* [Problem details]: Copy the data word for word, starting at the line that contains "Toggle the Chrome side panel icon" and continuing through the end of the data, including both ends. Omit the pictures from your answer.

* [Recorded data]:
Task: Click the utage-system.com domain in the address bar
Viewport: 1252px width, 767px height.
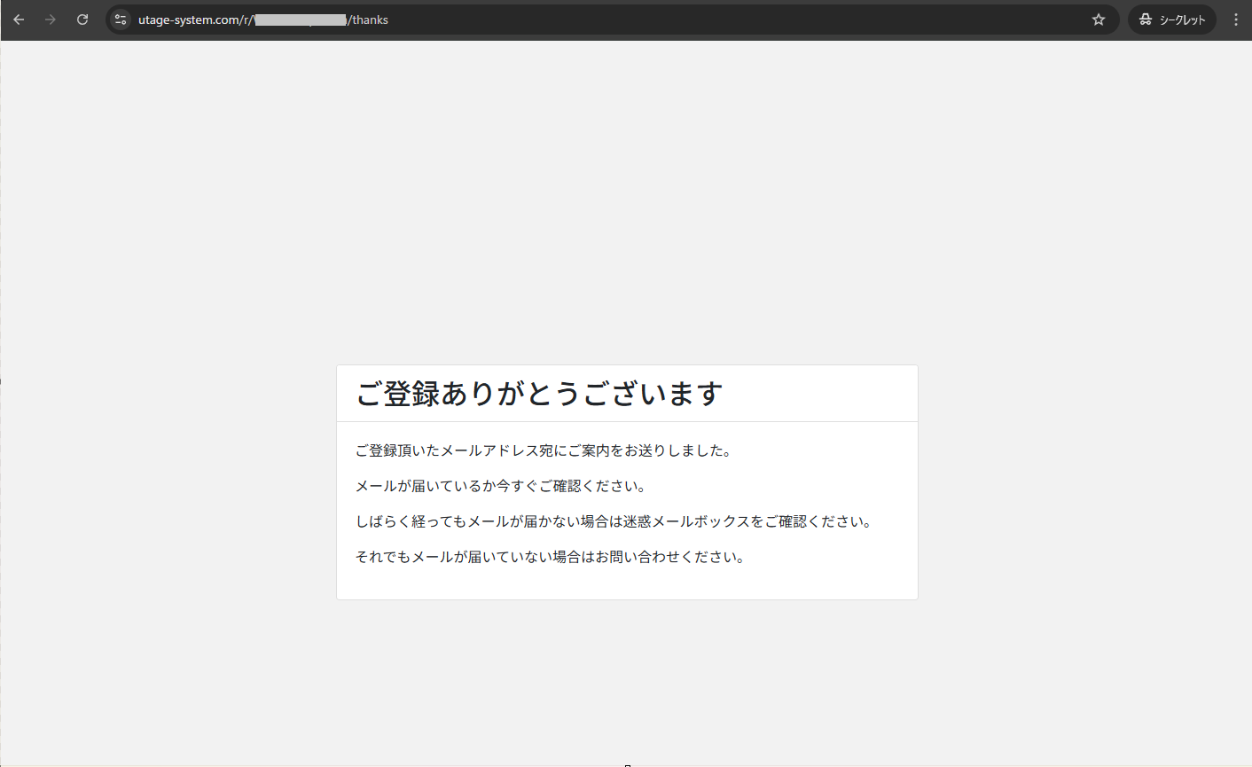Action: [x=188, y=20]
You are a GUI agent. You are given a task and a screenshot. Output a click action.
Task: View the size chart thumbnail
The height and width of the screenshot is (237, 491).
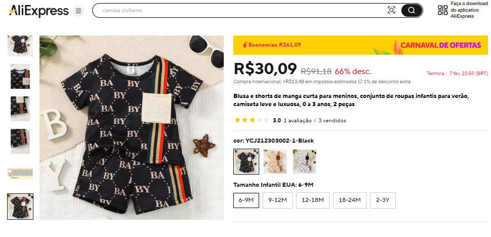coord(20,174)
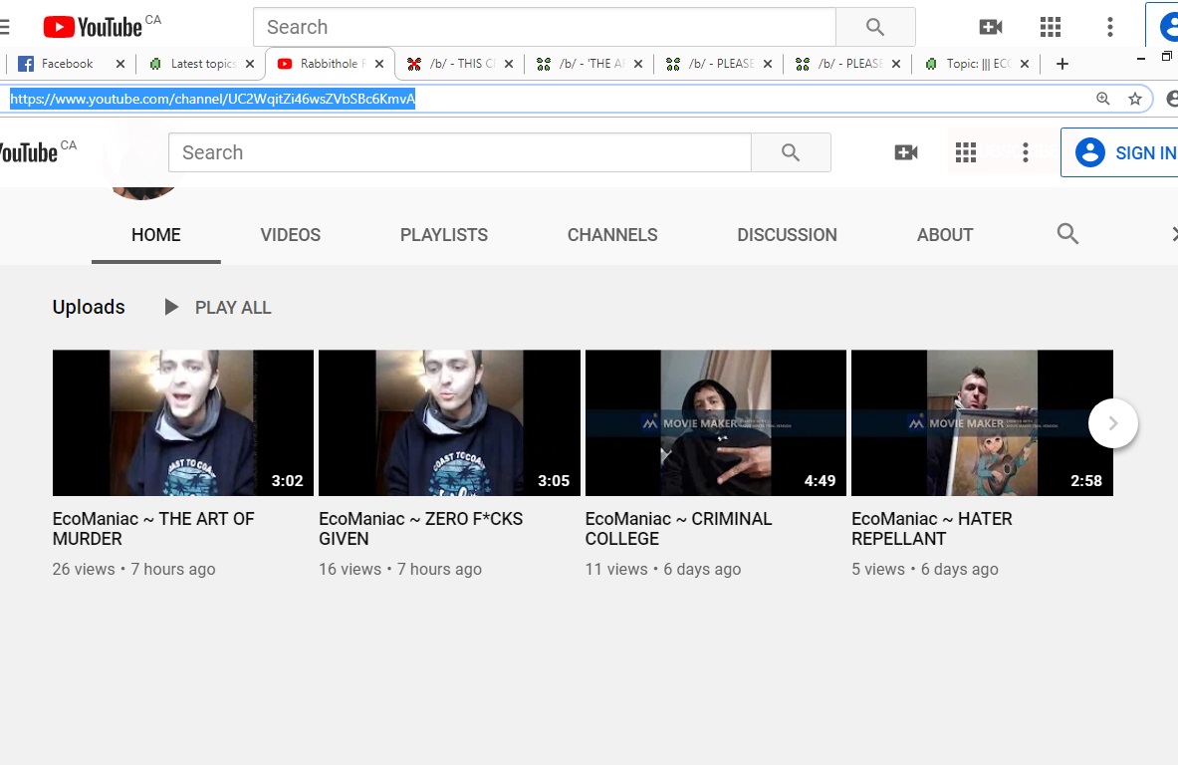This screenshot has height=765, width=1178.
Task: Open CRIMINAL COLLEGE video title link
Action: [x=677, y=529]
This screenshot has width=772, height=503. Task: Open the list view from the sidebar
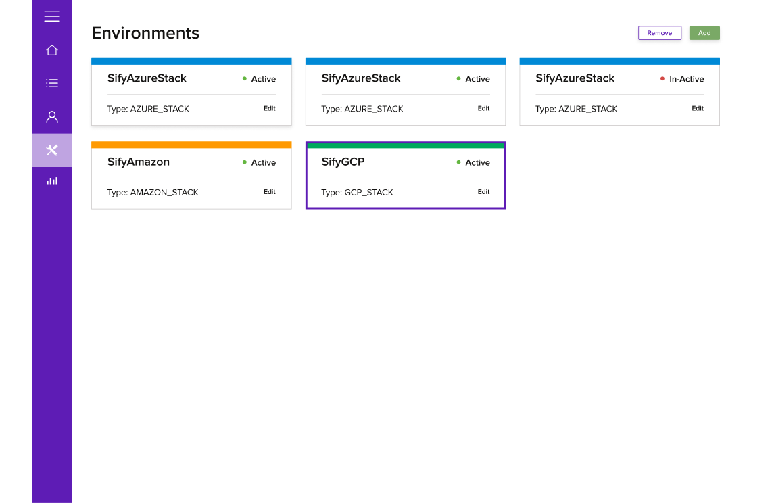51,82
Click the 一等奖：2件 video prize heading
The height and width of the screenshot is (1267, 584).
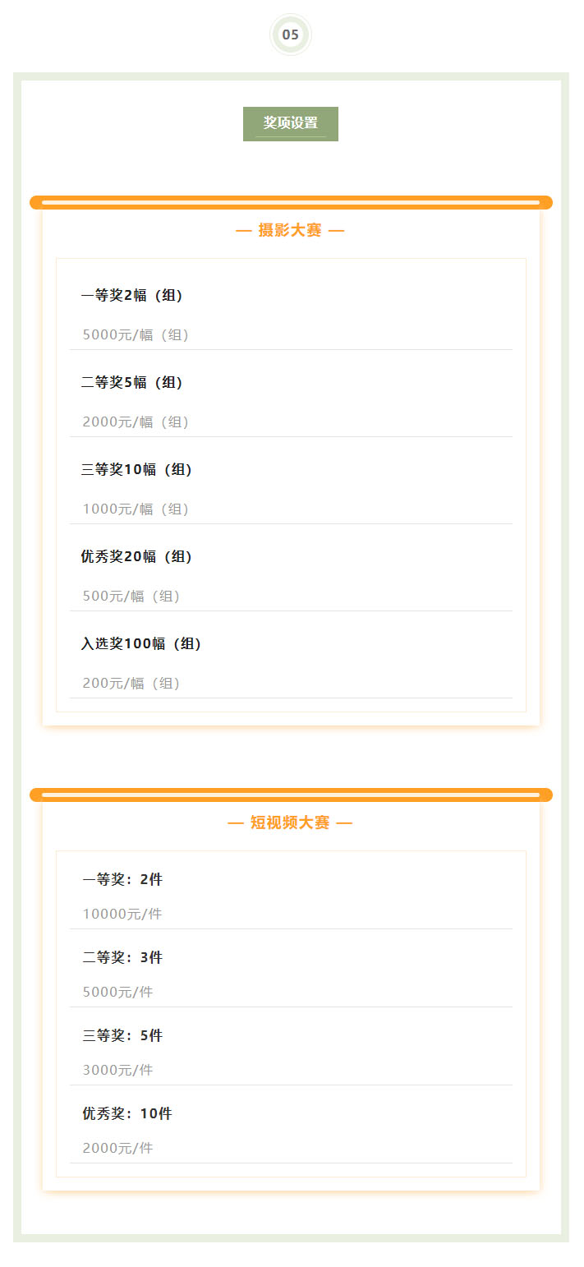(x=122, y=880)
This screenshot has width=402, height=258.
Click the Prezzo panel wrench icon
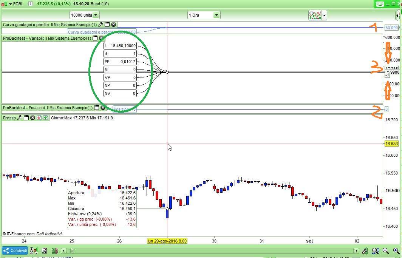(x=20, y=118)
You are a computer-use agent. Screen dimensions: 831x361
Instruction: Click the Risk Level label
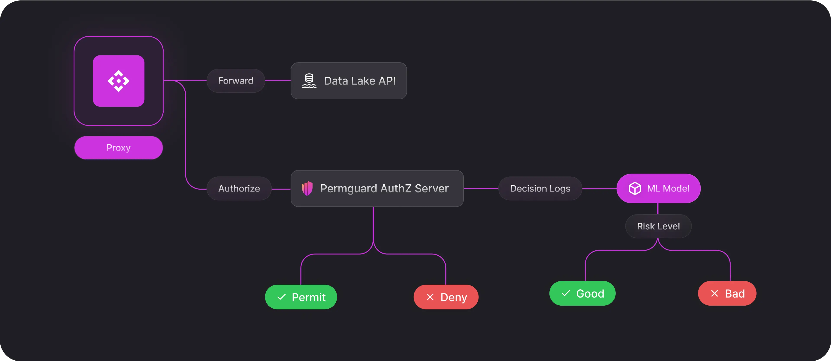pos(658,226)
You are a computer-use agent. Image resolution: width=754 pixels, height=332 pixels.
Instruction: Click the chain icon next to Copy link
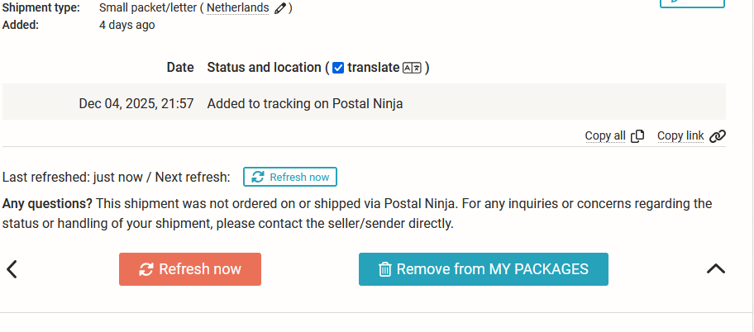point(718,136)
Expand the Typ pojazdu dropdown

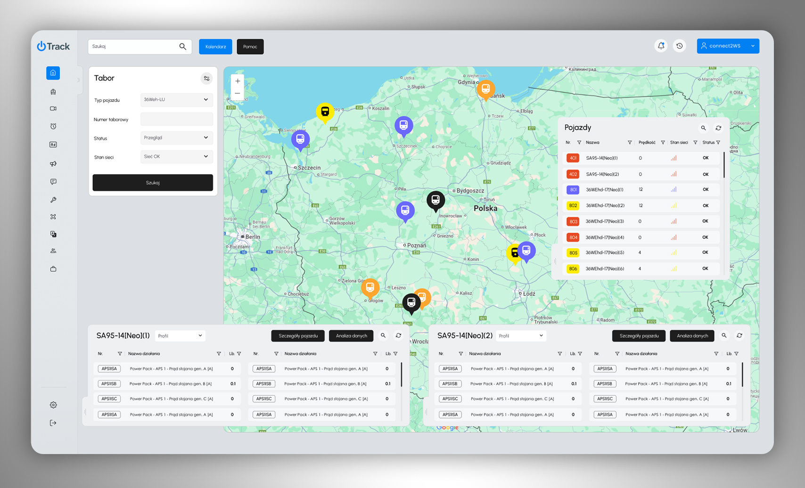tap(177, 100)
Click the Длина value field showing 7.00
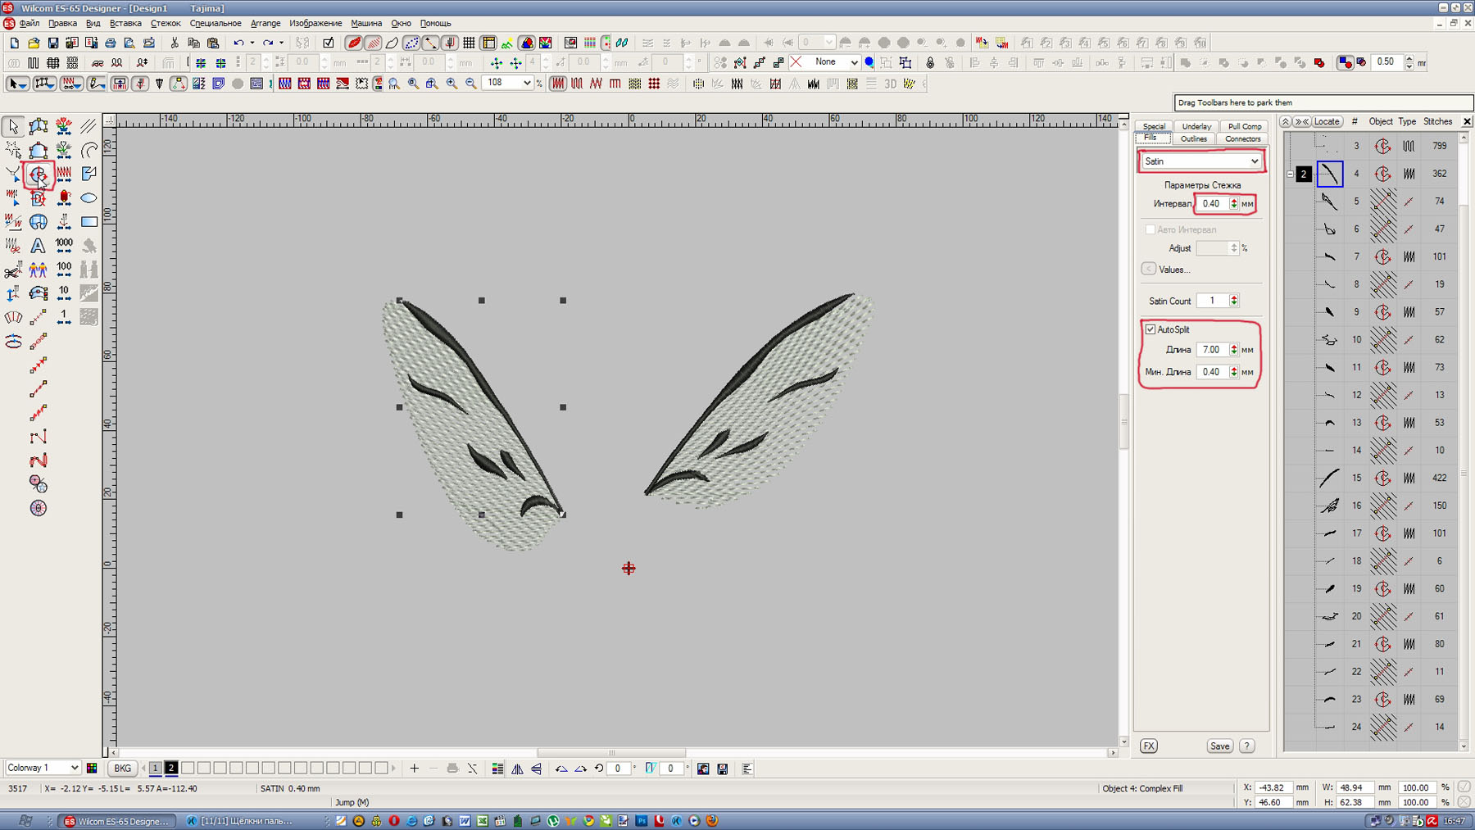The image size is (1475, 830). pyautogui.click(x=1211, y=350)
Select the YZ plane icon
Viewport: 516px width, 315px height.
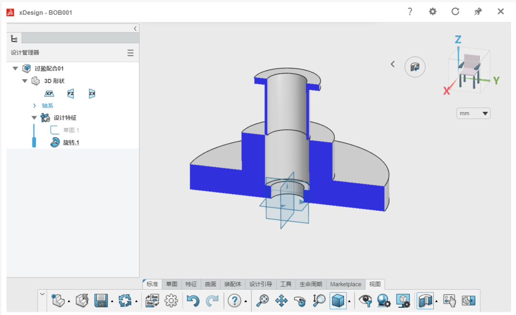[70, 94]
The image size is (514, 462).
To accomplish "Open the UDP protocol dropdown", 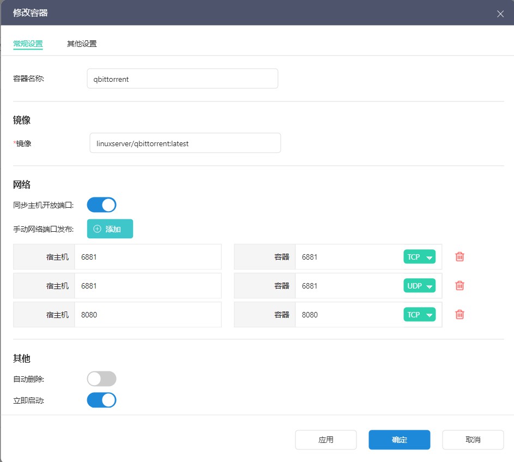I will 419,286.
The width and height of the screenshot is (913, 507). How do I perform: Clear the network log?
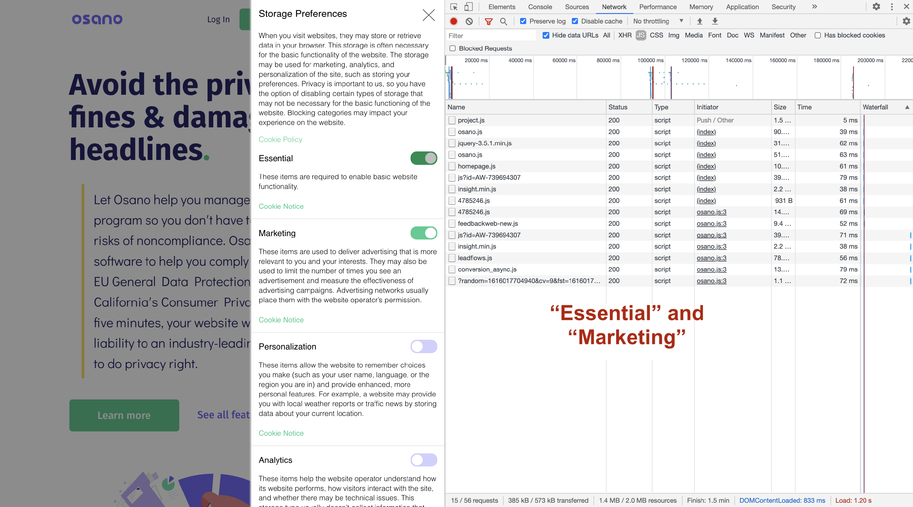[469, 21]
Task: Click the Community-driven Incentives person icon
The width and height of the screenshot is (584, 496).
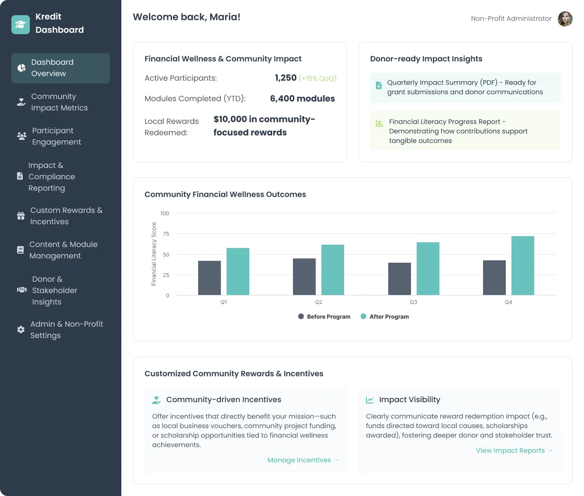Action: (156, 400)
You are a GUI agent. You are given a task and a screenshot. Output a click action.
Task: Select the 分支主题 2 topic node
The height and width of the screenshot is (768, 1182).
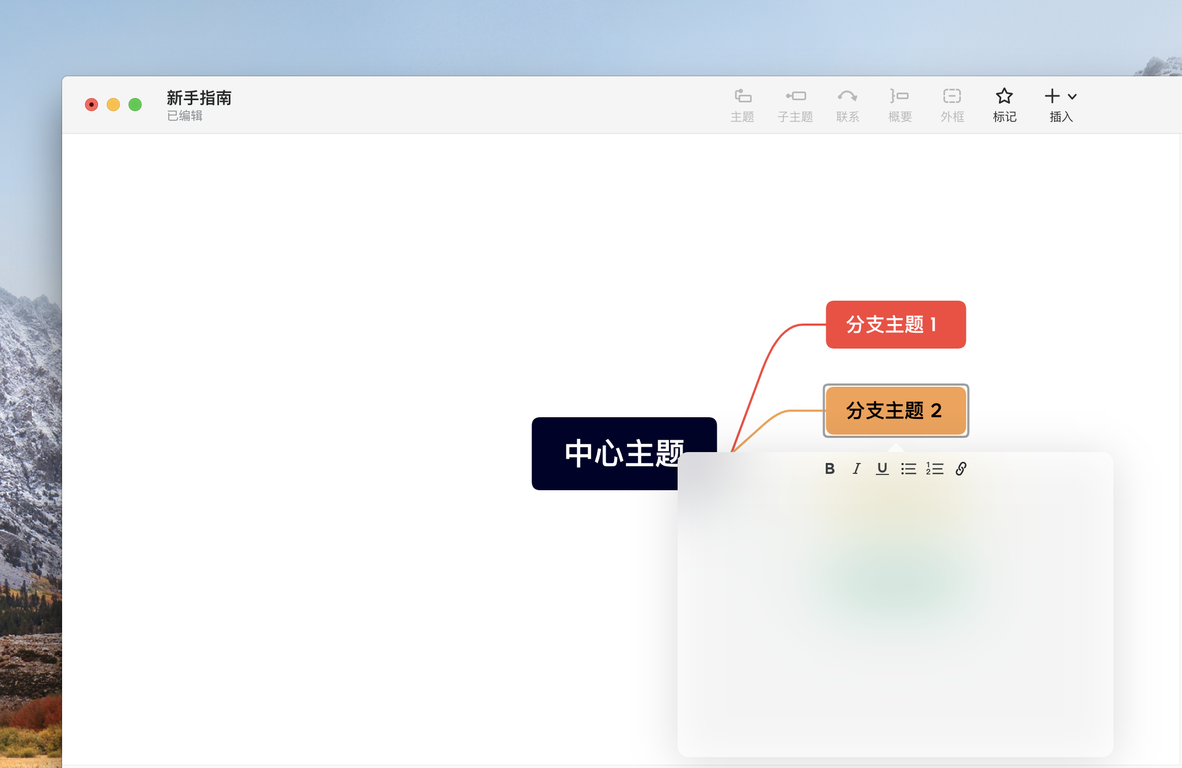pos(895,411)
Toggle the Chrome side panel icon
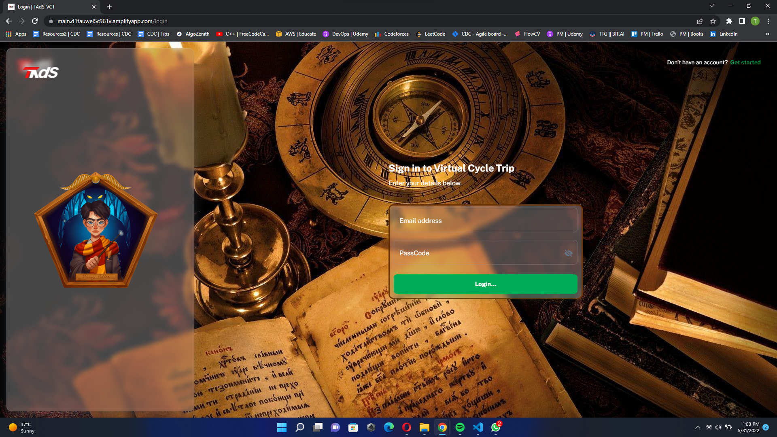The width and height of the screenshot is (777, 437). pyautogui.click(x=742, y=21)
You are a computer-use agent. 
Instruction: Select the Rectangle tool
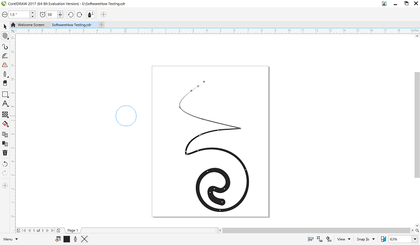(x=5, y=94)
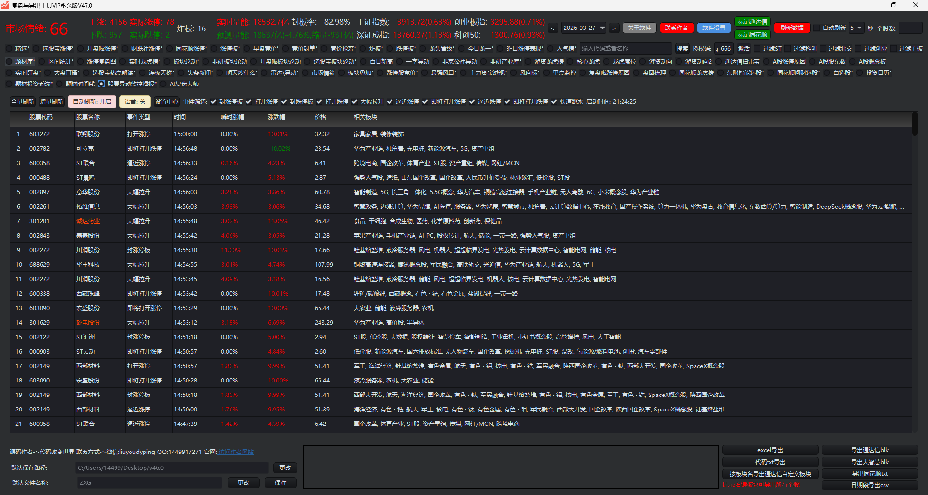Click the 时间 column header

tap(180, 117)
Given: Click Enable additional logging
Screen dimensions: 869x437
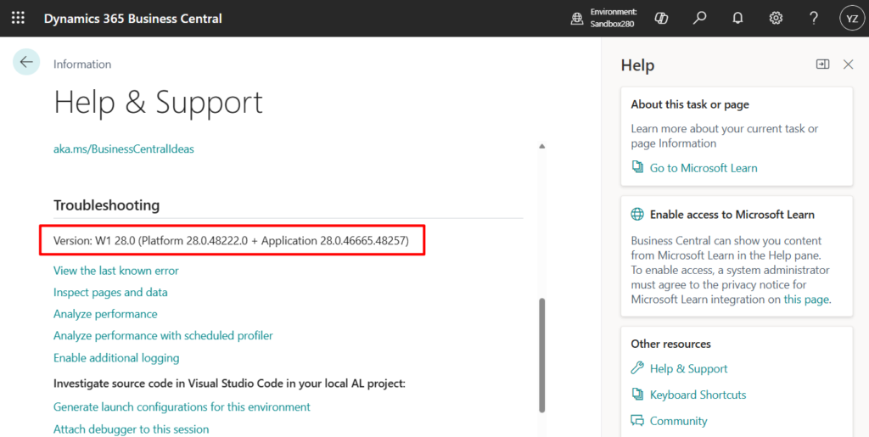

* [Exercise result]:
Toggle the Chrome side panel icon
The width and height of the screenshot is (777, 437). pyautogui.click(x=742, y=21)
You are a computer-use agent. 
Instruction: Select the Rectangle tool
(x=5, y=94)
Click the 时间 column header

tap(180, 117)
Given: Click Enable additional logging
Screen dimensions: 869x437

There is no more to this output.